In America, at least. But Britain has had them since December 5, 1932, when Norman Pett's Jane's Journal: The Diary of a Bright Young Thing debuted in London's Daily Mirror (a leader in British comics, the most famous alumnus of which is Andy Capp). A couple of sources say the character was modeled after Pett's wife, but this may be a pious fiction, as other sources say she was based on model/actress/sexpot Christabel Leighton-Porter, who would have been 19 at the time.
The first episode of Jane (which became the official title of the strip not long after it began, and by the way, no relation) was rather mild, cheesecake-wise — just a one-panel glimpse of Jane (last name Gay, tho this was rarely mentioned) in a petticoat as she prepared to meet Count Fritz von Pumpernikel. But that one did set the stage in at least one way. Fritz, who turned out to be a dachshund, was her constant companion from that moment forward. Jane (with Fritz) continued a few years as a vehicle for daily gags (which often involved her innocently dressing, bathing or catching her skirt on a thorn), but those soon gave way to loose continuity and then, when Don Freeman came aboard as writer in 1938, to full-fledged adventure stories. It was in the middle of a spy adventure that she met Georgie Porgie, who was to be her adversary, ally, and eventually lover (tho from all indications, a chaste one).
Throughout these adventures, Freeman and Pett retained the comedy element. That way, Jane could remain innocent while they brought every manner of contrivance to bear in getting her clothes off. In fact, she stayed innocent even when she "gave her all", as newspaper reports described the event — that memorable day in 1943, when, in a hilarious scene, Freeman and Pett brought circumstances together that forced Jane to run through a cafe crowded with military men, naked as a jaybird.
A week later, the American newspaper Round-up reported on the event, and added, "The British 36th Division immediately gained six miles." Coincidence? Perhaps.
By that time, Jane had already become something of an icon in British popular culture, so it isn't surprising her doings were so closely followed by British soldiers. Even in America, she'd inspired a few imitators in the "Spicy" line of pulp magazines (the best remembered of which is Sally the Sleuth from Spicy Detective). Her first comic book, which combined reprints with new material, came out in 1944, and new ones appeared regularly for the rest of the '40s. She became the subject of a stage play shortly after World War II, and a movie, The Adventures of Jane, in 1949. Christabel Leighton-Porter (who by then was in her mid-30s) played the title role in both, of course.
In 1948, Pett moved to a rival paper, The Dispatch, and launched a rival clothes-shedding character, Susie. Pett's assistant, Michael Hubbard, took over the art on Jane. Hubbard used a more realistic style, and the strip had less humor as well. By then it had become practically an institution on the Mirror's comics page, but it lost steam over the next decade. On October 10, 1959, Jane accepted Georgie's proposal of marriage, they sailed off together into the sunset, and the now-legendary series was over.

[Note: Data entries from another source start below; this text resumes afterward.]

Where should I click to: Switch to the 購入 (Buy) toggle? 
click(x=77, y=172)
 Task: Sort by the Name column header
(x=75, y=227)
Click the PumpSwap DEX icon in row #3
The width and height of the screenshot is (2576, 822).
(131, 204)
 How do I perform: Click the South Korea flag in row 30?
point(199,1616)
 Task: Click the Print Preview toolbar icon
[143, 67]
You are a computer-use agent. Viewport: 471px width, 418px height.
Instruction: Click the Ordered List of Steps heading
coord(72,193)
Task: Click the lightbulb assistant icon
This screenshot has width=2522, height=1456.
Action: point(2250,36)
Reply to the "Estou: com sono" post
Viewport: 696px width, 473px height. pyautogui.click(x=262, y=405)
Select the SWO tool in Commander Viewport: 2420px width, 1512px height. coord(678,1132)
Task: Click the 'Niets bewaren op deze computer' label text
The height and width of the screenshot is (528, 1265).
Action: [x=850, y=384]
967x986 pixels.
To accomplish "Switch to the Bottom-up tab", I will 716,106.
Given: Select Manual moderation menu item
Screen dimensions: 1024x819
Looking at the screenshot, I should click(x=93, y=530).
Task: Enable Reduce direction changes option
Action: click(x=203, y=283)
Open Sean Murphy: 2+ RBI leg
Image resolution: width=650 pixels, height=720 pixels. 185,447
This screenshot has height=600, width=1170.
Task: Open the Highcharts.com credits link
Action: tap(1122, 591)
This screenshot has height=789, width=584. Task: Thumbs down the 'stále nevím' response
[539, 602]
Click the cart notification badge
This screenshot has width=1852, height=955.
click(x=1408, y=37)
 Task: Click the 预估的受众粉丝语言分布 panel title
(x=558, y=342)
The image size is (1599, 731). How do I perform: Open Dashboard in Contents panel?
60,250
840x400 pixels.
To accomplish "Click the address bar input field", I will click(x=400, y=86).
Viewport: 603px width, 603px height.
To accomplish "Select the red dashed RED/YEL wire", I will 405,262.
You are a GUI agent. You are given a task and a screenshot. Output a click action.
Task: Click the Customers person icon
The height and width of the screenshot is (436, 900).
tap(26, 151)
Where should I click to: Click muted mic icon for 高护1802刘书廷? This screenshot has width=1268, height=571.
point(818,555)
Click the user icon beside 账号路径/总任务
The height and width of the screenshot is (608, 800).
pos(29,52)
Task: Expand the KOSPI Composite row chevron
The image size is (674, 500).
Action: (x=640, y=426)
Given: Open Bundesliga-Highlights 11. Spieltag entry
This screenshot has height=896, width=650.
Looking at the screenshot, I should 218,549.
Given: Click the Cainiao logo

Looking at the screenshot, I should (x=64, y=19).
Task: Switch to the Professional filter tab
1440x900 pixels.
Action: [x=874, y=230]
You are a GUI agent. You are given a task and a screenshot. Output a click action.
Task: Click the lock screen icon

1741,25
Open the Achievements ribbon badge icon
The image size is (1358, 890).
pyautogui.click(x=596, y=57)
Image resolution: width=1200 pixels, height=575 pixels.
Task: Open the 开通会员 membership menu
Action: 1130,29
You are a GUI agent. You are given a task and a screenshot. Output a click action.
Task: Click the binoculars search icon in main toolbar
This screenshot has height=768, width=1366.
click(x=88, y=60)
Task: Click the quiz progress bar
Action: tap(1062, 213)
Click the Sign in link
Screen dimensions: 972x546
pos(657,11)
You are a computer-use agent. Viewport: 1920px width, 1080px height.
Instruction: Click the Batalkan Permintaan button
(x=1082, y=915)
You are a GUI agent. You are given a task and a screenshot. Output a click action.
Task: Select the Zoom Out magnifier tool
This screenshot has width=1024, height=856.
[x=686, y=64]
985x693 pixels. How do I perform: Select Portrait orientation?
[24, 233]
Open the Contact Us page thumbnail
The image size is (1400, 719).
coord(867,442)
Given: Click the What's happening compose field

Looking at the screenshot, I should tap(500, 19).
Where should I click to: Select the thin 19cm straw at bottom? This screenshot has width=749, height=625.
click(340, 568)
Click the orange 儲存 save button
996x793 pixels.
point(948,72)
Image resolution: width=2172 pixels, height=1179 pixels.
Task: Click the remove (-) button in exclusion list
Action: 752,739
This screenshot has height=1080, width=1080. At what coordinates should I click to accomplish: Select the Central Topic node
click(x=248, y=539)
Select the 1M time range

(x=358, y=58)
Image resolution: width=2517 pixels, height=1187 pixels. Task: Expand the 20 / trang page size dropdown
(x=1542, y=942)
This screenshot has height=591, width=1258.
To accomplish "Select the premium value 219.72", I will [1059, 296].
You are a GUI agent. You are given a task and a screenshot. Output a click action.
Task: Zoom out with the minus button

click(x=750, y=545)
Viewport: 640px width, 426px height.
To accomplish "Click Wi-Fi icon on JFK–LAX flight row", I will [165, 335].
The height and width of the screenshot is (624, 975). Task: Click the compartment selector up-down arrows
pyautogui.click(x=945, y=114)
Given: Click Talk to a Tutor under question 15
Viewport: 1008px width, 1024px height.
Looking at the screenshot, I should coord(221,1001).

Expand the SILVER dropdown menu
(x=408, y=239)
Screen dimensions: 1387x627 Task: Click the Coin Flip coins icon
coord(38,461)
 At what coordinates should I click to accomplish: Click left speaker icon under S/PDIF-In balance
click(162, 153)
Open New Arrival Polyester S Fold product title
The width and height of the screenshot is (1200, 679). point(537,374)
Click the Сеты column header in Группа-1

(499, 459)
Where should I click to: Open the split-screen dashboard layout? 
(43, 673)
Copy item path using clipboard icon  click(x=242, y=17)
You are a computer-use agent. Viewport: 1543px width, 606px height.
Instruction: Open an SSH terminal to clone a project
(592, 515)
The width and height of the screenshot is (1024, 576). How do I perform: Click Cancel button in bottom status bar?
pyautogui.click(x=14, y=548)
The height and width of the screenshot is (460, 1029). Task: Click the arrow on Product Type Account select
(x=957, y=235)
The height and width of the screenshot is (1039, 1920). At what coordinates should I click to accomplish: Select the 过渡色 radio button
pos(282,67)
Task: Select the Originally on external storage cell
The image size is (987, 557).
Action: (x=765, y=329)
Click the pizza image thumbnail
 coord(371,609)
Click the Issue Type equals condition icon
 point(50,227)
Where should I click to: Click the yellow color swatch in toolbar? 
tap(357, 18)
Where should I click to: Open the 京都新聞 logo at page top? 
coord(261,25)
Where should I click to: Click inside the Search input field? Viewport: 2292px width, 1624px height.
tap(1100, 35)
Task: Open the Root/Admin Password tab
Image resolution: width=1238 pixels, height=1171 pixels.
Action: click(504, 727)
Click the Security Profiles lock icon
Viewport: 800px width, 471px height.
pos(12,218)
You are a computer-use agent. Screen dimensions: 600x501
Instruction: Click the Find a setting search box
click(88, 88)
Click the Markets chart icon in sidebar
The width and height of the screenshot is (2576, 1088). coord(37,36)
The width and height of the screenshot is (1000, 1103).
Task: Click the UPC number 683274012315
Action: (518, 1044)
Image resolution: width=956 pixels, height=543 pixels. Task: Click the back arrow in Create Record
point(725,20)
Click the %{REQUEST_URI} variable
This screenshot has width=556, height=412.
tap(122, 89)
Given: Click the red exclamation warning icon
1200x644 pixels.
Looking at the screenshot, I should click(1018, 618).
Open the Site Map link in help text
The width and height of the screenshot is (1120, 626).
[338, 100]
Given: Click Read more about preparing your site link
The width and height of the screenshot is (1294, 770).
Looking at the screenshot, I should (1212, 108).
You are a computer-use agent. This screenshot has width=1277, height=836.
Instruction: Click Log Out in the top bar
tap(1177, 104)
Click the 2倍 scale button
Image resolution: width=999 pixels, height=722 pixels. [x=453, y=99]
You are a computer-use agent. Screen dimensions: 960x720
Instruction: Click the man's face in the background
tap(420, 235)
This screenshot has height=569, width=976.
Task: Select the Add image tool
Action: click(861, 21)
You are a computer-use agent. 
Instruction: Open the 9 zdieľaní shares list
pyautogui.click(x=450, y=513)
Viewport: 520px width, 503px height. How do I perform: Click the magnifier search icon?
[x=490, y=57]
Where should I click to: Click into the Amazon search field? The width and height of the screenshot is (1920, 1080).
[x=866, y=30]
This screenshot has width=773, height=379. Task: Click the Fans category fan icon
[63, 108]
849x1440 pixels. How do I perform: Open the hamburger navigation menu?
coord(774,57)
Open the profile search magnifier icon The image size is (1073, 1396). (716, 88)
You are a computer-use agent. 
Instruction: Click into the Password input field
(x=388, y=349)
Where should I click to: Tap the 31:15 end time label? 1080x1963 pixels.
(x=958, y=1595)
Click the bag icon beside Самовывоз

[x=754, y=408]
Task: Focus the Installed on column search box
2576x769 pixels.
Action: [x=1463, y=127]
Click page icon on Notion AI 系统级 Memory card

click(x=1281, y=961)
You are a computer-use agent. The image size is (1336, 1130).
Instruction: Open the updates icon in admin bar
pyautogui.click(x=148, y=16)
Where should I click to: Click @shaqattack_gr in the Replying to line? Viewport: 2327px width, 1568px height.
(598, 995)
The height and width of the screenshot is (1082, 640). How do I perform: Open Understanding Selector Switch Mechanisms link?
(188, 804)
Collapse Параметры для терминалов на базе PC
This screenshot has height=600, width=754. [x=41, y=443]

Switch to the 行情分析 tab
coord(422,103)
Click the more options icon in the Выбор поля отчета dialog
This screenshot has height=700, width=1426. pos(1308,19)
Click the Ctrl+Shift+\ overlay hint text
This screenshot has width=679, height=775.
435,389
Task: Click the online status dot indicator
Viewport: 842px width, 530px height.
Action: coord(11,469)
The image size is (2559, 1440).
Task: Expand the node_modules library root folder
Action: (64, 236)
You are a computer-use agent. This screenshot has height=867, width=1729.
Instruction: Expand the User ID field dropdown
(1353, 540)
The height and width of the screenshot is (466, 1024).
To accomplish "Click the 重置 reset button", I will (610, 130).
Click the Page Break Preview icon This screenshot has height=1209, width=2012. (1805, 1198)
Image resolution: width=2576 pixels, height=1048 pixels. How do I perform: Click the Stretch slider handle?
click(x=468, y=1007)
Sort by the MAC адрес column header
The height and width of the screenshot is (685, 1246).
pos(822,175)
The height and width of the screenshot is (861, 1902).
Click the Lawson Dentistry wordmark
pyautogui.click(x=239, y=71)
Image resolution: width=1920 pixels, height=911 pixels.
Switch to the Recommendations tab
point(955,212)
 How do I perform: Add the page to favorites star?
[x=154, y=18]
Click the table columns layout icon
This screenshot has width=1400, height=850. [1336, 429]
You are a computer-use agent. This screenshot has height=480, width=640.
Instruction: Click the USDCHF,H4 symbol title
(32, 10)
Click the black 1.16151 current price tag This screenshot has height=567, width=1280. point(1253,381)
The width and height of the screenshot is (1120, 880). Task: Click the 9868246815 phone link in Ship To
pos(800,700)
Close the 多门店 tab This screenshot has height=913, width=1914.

That would be a good point to say "The End", but for Jane, it wasn't. Two years later, The Mirror debuted a new strip titled Jane, Daughter of Jane, attempting to bring her adventures forward into a new generation. But that one folded in 1963. There have been occasional attempts to revive Jane herself, one of which was by John Burns, who drew several of Peter O'Donnell's Modesty Blaise stories. But she's been unable to re-establish an ongoing presence on the newspaper page. She was, however, the subject of another stage play in the 1970s, a TV show in the '80s (in which director Andrew Gosling used real actors in front of drawn backgrounds), and another movie, Jane & The Lost City, in 1987. And Pett's work is still reprinted from time to time.
Jane was followed by many other comics women who kept losing their clothes innocently. Maybe the cartoonists got the idea from her, and maybe not. It's said, for example, that Harvey Kurtzman (Goodman Beaver) was once asked if Jane had inspired his Little Annie Fanny, probably the most famous of them, and quickly changed the subject. Whatever the case may be, in the British cultural consciousness, apparently none will ever take the place of Norman Pett's original.